Monte da Caparica, Almada, Abril de 2004

Em primeiríssimo lugar, se após lerem o título acima, os leitores vêm aqui salivar ad abundanciam, a humedecer torrencialmente as papilas gustativas em reflexo Pavloviano por conta de ameijoas, mexilhões, navalhinhas, ostras, berbigões e demais bivalves de Lineu, por favor, esqueçam. Saiam destas linhas modestas (mas não servis) e deliciem-se com qualquer outra crónica dos meus caros colegas de desabafos de linhas, bem mais prendados do que eu.
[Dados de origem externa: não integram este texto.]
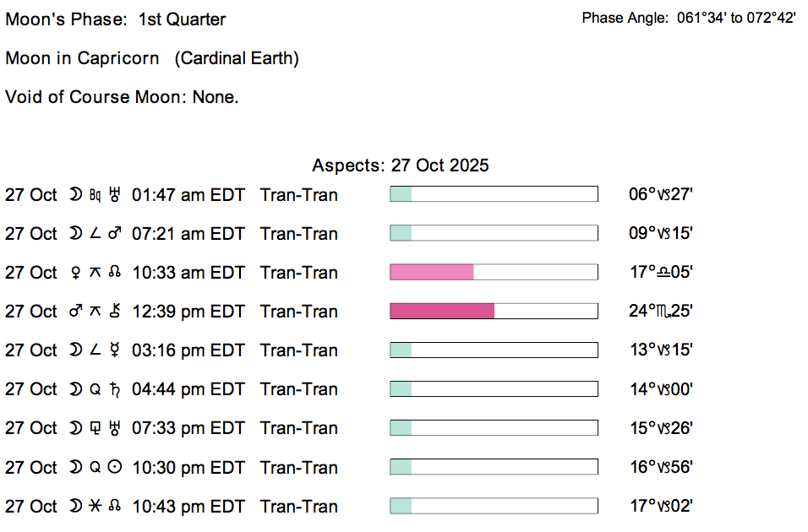
Task: Click the quincunx symbol in the 12:39 pm row
Action: pyautogui.click(x=95, y=312)
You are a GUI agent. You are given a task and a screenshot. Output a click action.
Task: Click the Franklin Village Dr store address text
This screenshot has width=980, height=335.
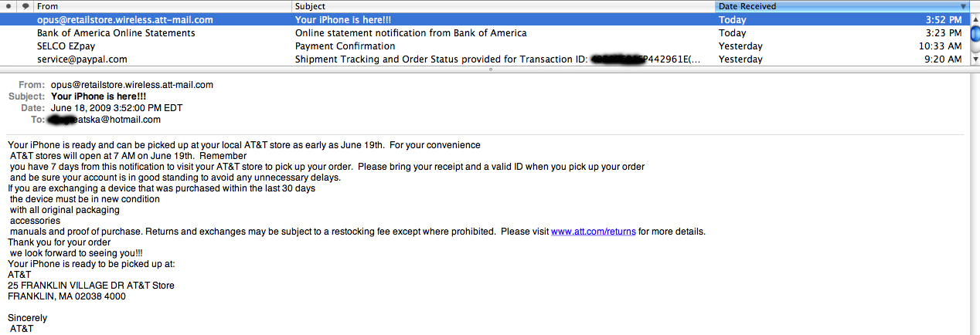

Foi um prazer, adeus e até ao mês que vem.

Ah, mas…ficaram? sempre querem continuam a ler?

Ora, muito me honram em nome e preito do anfitrião aqui recordado - Raimundo António de Bulhão Pato (o “nosso Pato”, para os amigos), basco de batismo (Bilbau, 3 de Março de 1828, reina em Portugal, D. Miguel), mas português de quantos costados tinha o seu vício ancestral de cromossomas. Sugiro imaginar que ainda anda por aqui (bom, por aqui, está - desde 28 de Agosto de 1912, e bem mais enraizado na sepultura de Monte da Caparica que escolheu), deliciado com o voo das gaivotas e cheiro da maresia da foz do Tejo. 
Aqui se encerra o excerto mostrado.